Evaluation of etiology and clinical feature of precocious puberty among children presenting in a pediatric endocrinology department in a tertiary care hospital.
Keywords:Central Precocious Puberty, Girls, Idiopathic, Peripheral
Objective: To find the frequency of precocious puberty in children and to compare the clinical and laboratory parameters of central & peripheral precocious puberty. Study Design: Cross-sectional study. Setting: Karachi's National Institute of Child Health's Paediatric & endocrinology Division. Period: December 2016 and 2021. Material & Methods: All patients with precocious puberty will be taken from files through non-probability convenience sampling method. Data was analyzed on SPSS version 22.0. Results: Total 65 patients were included. The mean age was 6+3.35years. Precocious puberty was classified as peripheral precocious puberty in 38 (58.4%), central precocious puberty in 20 (30.76%), premature thelarche in 5(7.69%) and premature1pubarche in 2 (3.07%). In the peripheral precocious1puberty group, CAH was found in 22(78.5%), out of which 2 patients were of rare mutation of CAH presenting with peripheral precocious puberty (DAX mutation and 11 B hydroxylase mutation, adenocarcinoma was observed in 2(7.14%) followed by Mu-cane- Albright syndrome was in 4(14.28%) and van wykgrumbach syndrome in 10 patients. Central precocious puberty was found in 20 patients hypothalamic harmartoma in 4(20%), craniopharyngioma 3(15%), hypothalamic astrocytoma 1(5.0%), genetically proven neurofibromatosis in 1(5.0%) patient and hydrocephalus 1(5.0%) and in 10(50%) patients no cause was found.
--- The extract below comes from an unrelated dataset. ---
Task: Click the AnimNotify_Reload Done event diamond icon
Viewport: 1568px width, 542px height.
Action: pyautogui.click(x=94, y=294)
Conclusion: The conclusion of the study that Peripheral precocious puberty was more common than central precocious puberty. The common cause of peripheral precocious puberty was CAH, while central precocious puberty was idiopathic. Children with central precocious puberty had greater height SDS, weight SDS, FSH, and LH levels compared to children who had peripheral precocious puberty.